Snippet Assignment Threshold in Cluster Content Discovery

classic Classic list List threaded Threaded
2 messages Options
Reply | Threaded
Open this post in threaded view
|

Snippet Assignment Threshold in Cluster Content Discovery

seyfullahd
Hi,

I have been studying Carrot2 framework and Lingo Clustering Algorithm implementation (in Java) for a while. For the cluster content discovery phase (public void assign(PreprocessingContext context) : DocumentAssigner and void assignDocuments(LingoProcessingContext context) : ClusterBuilder methods) I can't understand the business flow completely yet, but I couldn't see a snippet assignment threshold.
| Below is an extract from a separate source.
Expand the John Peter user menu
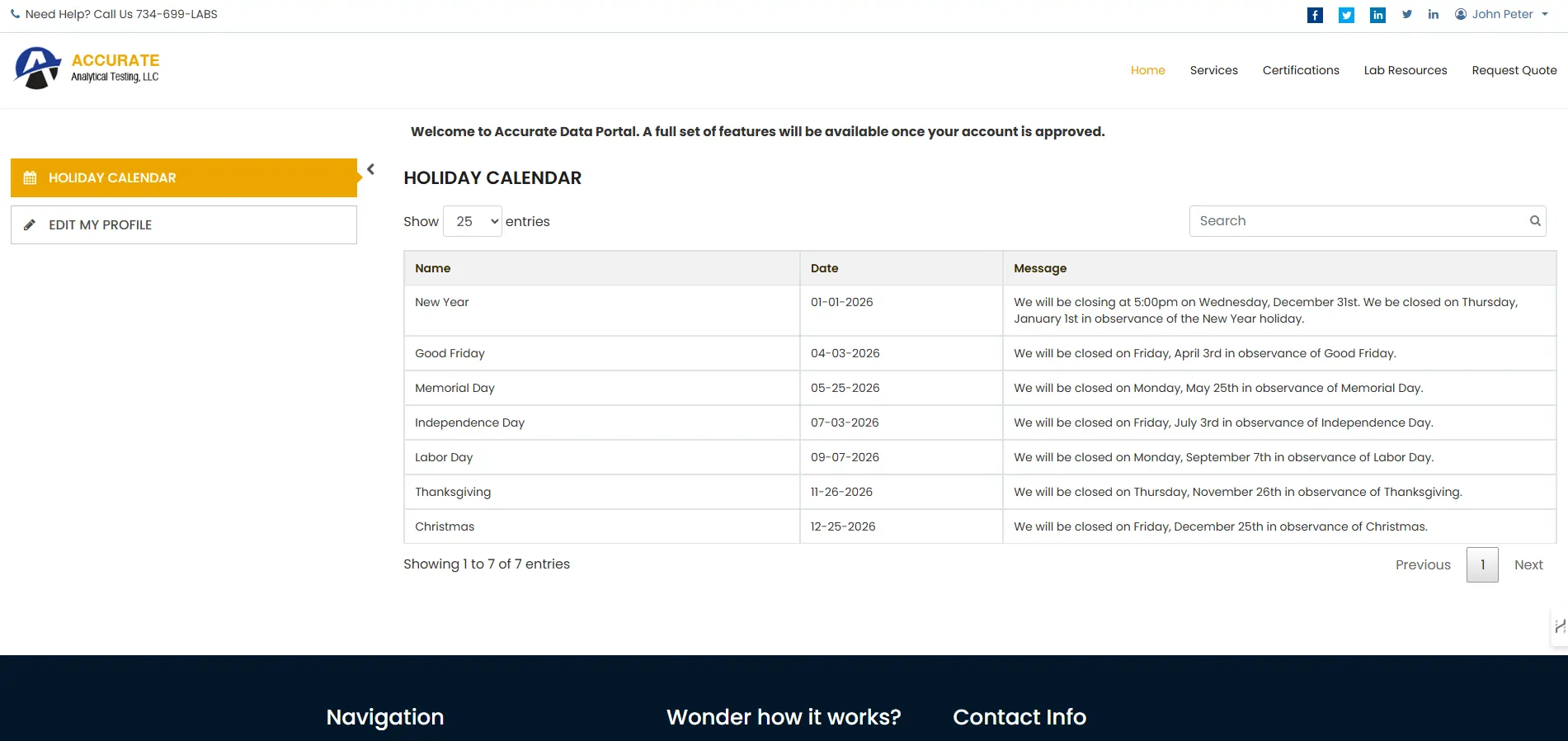The image size is (1568, 741). 1501,14
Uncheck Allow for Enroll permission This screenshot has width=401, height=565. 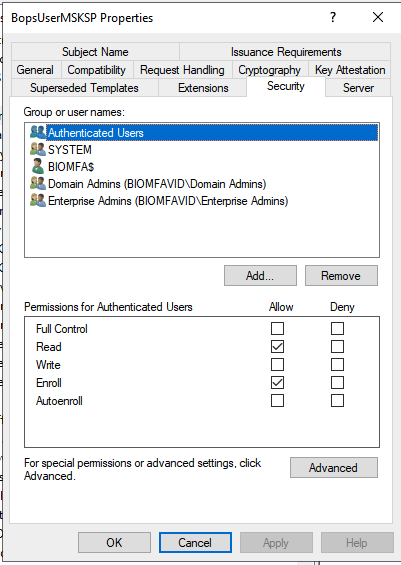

And wanted to ask, if the implementation of the cluster content discovery phase changed.  And also wondered if there is no snippet assignment threshold yet, also is measuring the similarity between term-cluster label matrix's column vectors and original term-document matrix's column vectors gone and a new algorithm is employed to assign documents to each clusters.

Thanks,

Seyfullah
Reply | Threaded
Open this post in threaded view
|

Re: Snippet Assignment Threshold in Cluster Content Discovery

Stanislaw Osinski-3
Hi Seyfullah,

I have been studying Carrot2 framework and Lingo Clustering Algorithm
implementation (in Java) for a while. For the cluster content discovery
phase (public void assign(PreprocessingContext context) : DocumentAssigner
and void assignDocuments(LingoProcessingContext context) : ClusterBuilder
methods) I can't understand the business flow completely yet, but I couldn't
see a snippet assignment threshold. And wanted to ask, if the implementation
of the cluster content discovery phase changed.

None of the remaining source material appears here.